YOUR TASK
Return, from the listing below, each line where the word "will" appears.

RECORDS SUPPLIED
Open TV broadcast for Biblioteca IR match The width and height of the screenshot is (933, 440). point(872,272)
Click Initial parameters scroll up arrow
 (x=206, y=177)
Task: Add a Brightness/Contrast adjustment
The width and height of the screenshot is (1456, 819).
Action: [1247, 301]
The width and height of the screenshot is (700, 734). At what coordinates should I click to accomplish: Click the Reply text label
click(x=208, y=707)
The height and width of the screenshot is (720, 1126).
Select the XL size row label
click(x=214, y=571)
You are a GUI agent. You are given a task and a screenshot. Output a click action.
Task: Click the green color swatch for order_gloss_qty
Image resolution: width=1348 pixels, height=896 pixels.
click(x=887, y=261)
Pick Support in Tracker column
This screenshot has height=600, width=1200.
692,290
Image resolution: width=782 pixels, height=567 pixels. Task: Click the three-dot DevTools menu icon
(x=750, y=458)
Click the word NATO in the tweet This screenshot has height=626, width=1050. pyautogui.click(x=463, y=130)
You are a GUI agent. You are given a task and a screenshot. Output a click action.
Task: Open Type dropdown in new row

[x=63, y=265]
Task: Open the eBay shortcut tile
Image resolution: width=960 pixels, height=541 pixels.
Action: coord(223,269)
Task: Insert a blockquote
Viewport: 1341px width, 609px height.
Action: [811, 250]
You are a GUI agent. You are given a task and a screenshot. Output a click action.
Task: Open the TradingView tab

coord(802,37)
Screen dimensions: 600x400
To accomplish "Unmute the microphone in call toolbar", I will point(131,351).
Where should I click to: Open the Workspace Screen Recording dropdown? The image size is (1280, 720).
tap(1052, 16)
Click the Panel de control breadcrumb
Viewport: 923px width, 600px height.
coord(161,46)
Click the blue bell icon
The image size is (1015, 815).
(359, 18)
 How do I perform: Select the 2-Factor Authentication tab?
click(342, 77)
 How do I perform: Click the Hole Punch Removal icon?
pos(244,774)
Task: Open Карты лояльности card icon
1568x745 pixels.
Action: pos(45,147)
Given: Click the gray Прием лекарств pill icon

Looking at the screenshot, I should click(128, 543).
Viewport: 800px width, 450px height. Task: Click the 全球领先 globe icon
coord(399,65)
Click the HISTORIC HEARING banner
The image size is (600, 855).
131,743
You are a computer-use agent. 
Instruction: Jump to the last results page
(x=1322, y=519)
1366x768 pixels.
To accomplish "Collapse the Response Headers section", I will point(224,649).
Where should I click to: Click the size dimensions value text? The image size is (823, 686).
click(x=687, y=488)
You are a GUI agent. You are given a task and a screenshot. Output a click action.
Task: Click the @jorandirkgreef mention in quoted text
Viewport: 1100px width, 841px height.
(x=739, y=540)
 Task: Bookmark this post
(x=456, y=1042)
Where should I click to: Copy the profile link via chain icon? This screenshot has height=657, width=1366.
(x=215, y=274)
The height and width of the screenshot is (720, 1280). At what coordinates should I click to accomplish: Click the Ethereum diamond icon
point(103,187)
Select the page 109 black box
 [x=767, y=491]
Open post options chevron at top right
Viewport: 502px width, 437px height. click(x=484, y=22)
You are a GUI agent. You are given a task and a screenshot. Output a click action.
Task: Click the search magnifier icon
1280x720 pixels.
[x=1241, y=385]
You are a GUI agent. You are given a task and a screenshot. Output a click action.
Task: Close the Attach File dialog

ANSWER SPACE
To accomplish "Unmute the microphone in call toolbar", I will point(131,351).
To accomplish "Collapse the Response Headers section", I will point(224,649).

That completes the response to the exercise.